Perspective: China syndromeChina May Have Used a Recent Massive iPhone Hack to Target Uighur Muslims

Published 3 September 2019

A recent massive iPhone hack discovered by Google researchers may have been a campaign to target Uighur Muslims, an oppressed ethnic minority living in China, TechCrunch and Forbes report. The hack came to light last week, when researchers at Google’s cybersecurity wing Project Zero reported they had found a handful of websites which had been secretly injecting spyware into iPhones over the course of two years.

A recent massive iPhone hack discovered by Google researchers may have been a campaign to target Uighur Muslims, an oppressed ethnic minority living in China, TechCrunch and Forbes report.

The hack came to light last week, when researchers at Google’s cybersecurity wing Project Zero reported they had found a handful of websites which had been secretly injecting spyware into iPhones over the course of two years.

Isobel Asher Hamilton writes in Business Insider that the researchers said in a blog post published Thursday that there was “no target discrimination,” and that the hack allowed access to personal messages, images, and real-time location data, an astonishing breadth of information.

Google didn’t name the websites or say exactly how many there were, but said that each site received thousands of hits per week.

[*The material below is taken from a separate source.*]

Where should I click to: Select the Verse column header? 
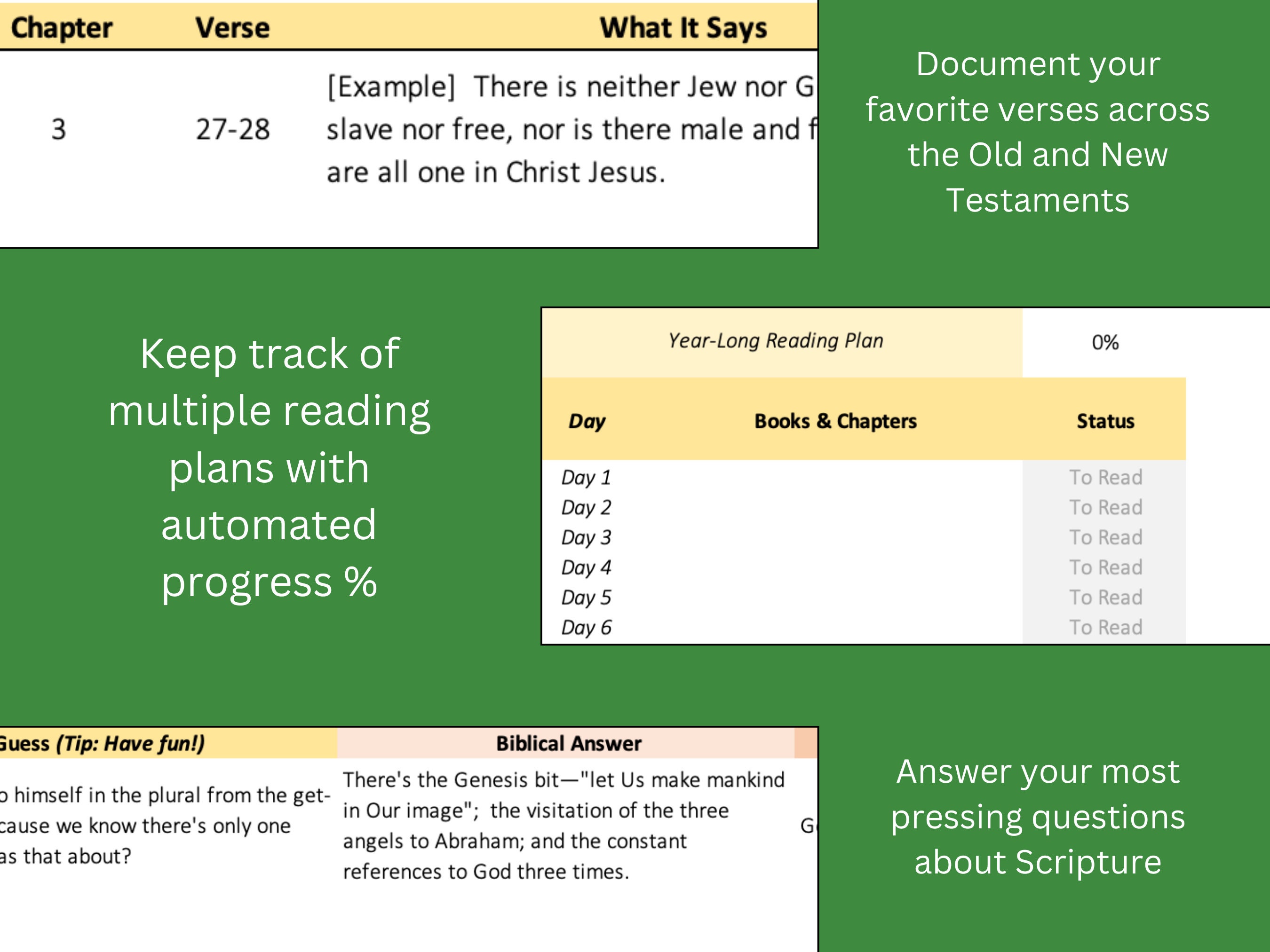(232, 26)
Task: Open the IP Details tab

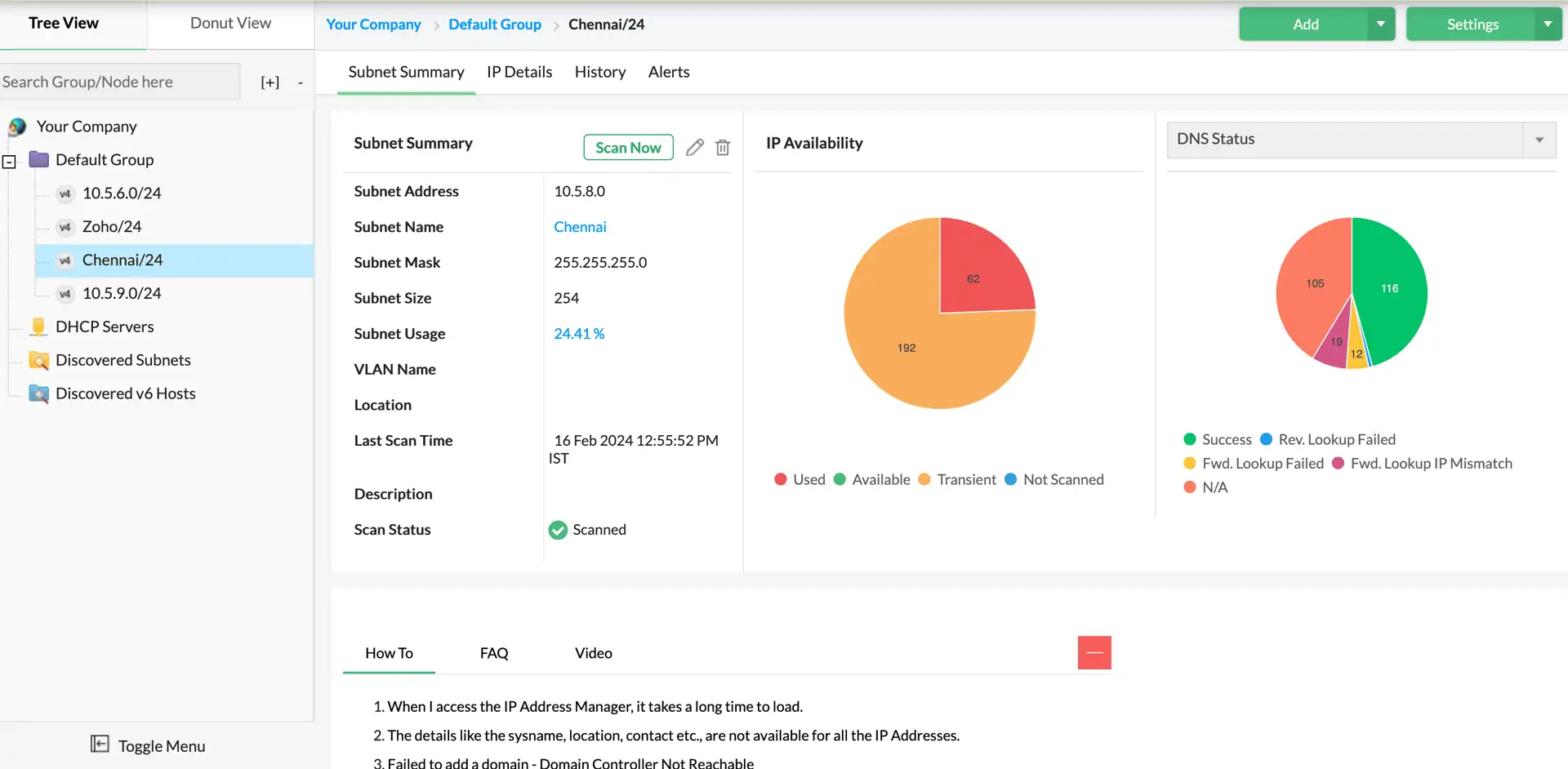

TechCrunch was the first to report that the sites were part of a state-backed campaign to target Uighur people, citing sources familiar with the matter. Forbes later confirmed this with its own sources, and added that the hack had also affected devices running Google’s Android operating system and Microsoft’s Windows.

The Uighurs are a mostly Muslim and heavily surveilled minority living in China’s Xinjiang region. Chinese authorities have detained somewhere between 1 and 2 million Uighur people in prison camps, describing it as a counter-terrorism measure.